(Stored items)
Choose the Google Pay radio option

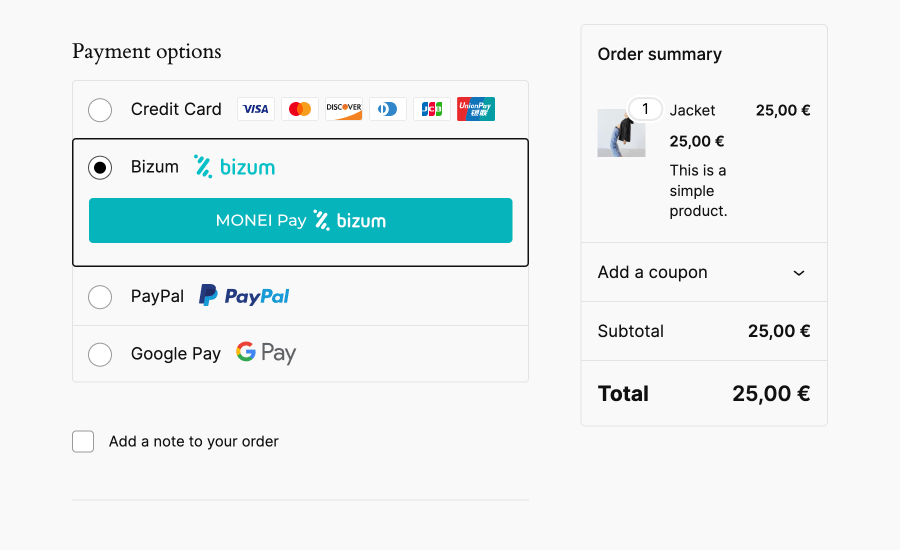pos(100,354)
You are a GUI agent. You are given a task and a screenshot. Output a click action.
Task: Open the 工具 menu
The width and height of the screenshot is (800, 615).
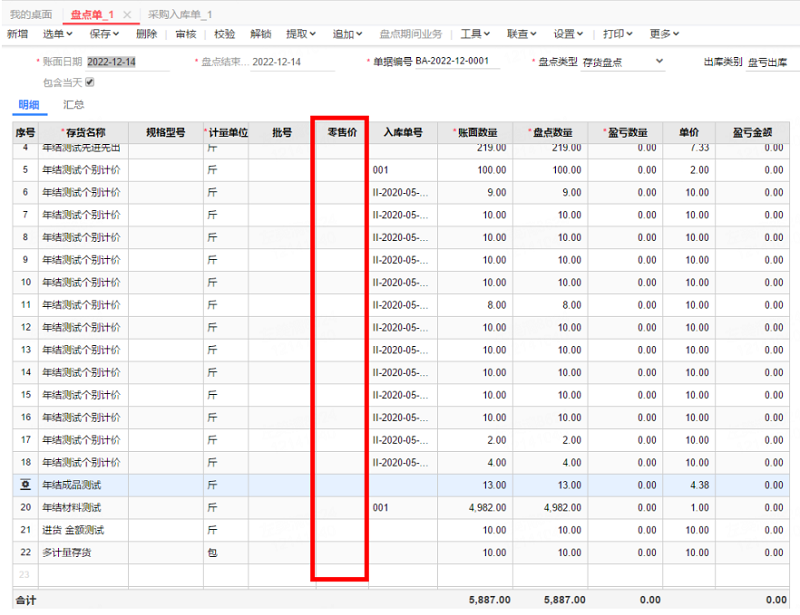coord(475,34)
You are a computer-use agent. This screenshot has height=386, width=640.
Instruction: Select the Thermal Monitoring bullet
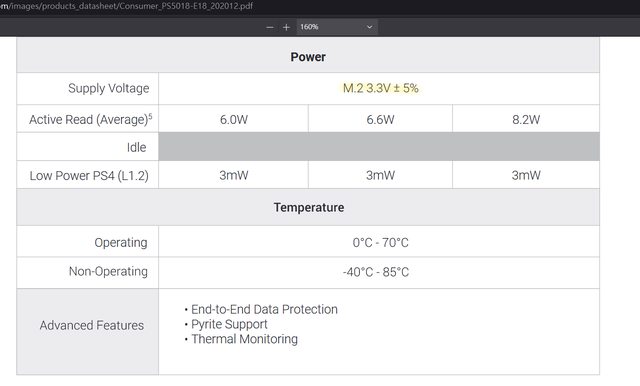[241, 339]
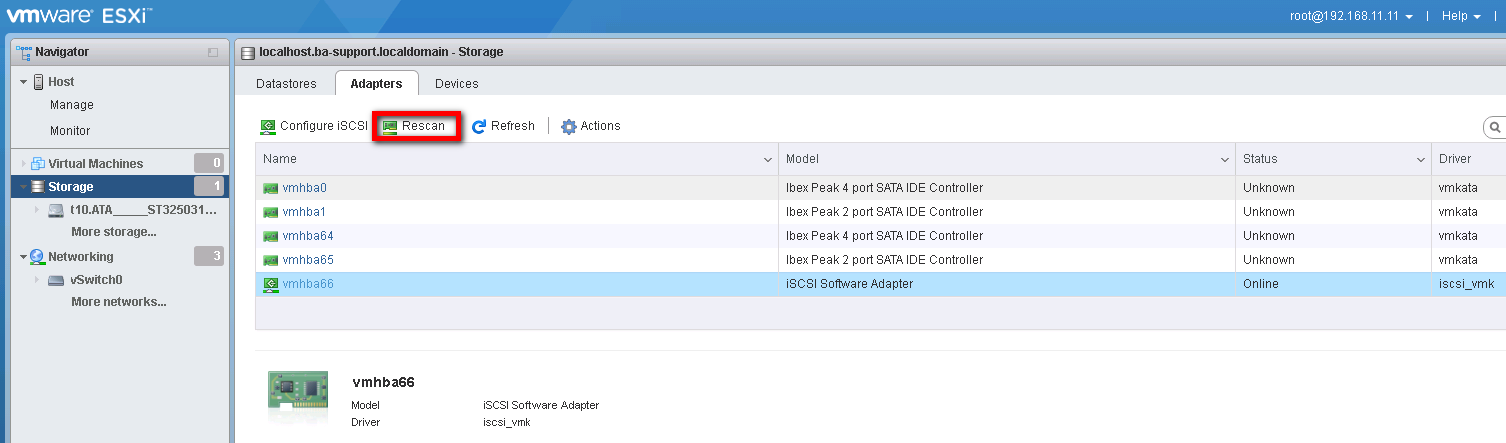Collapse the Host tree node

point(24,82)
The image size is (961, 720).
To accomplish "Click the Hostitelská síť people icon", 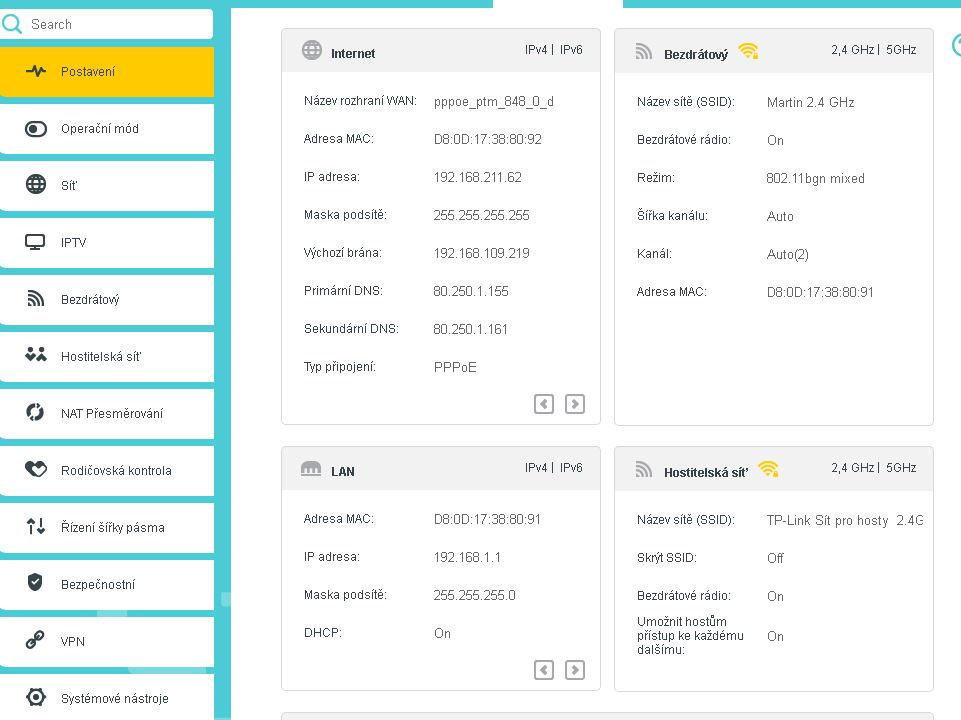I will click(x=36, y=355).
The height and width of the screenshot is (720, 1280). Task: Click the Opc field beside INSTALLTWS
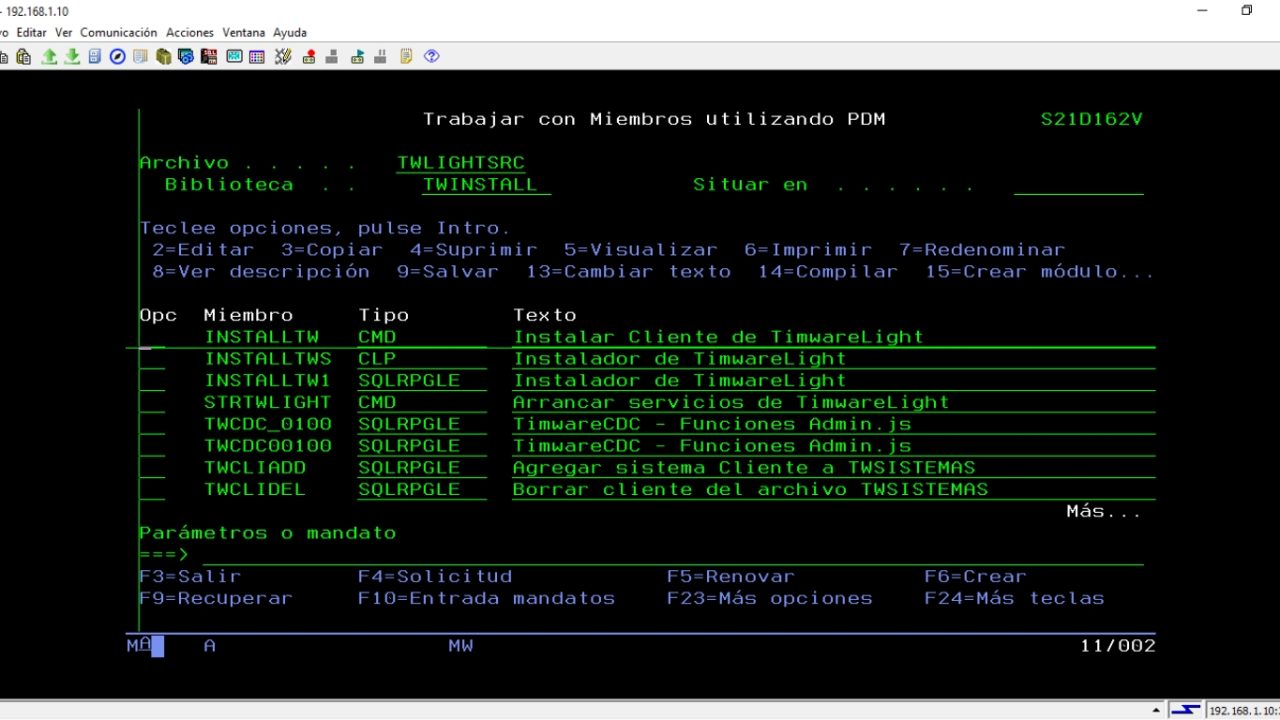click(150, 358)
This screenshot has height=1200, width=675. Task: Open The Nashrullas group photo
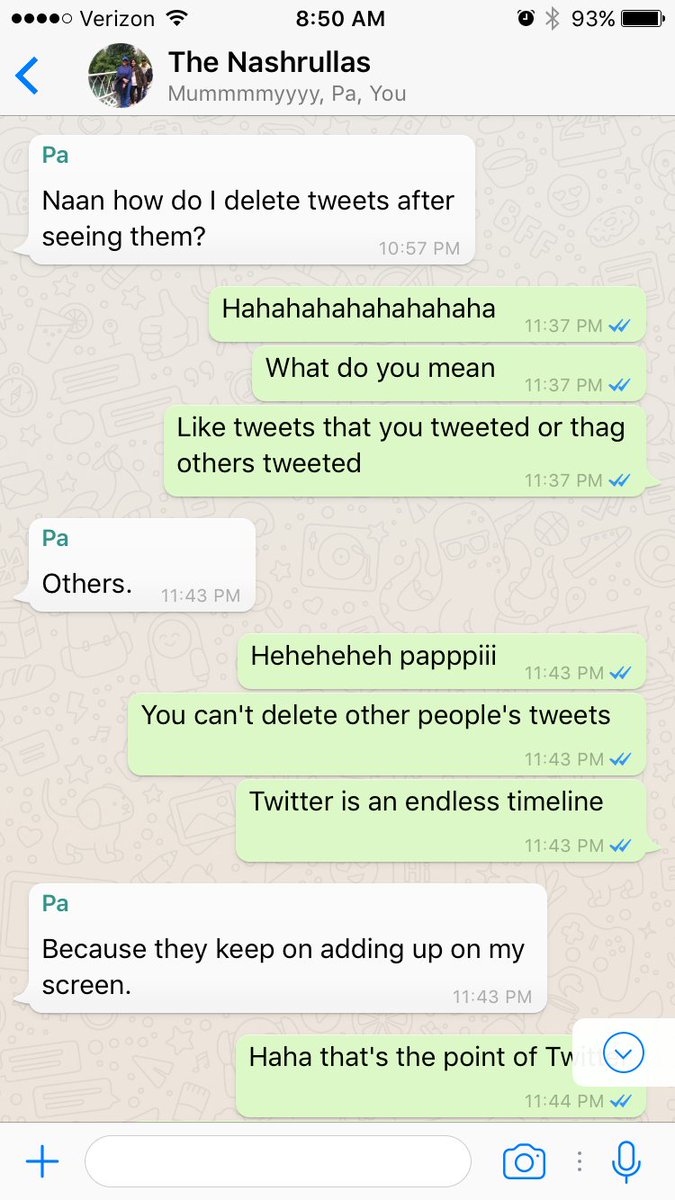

WHAT THE EXERCISE ASKS — The reply needs to repeat exactly the line containing "The height and" and each line after it, through the final line of the entries above, and to skip the pictures.

EXERCISE RESULT —
The height and width of the screenshot is (720, 1280). Task: Click the Opc field beside INSTALLTWS
click(150, 358)
This screenshot has height=1200, width=675. Task: Open The Nashrullas group photo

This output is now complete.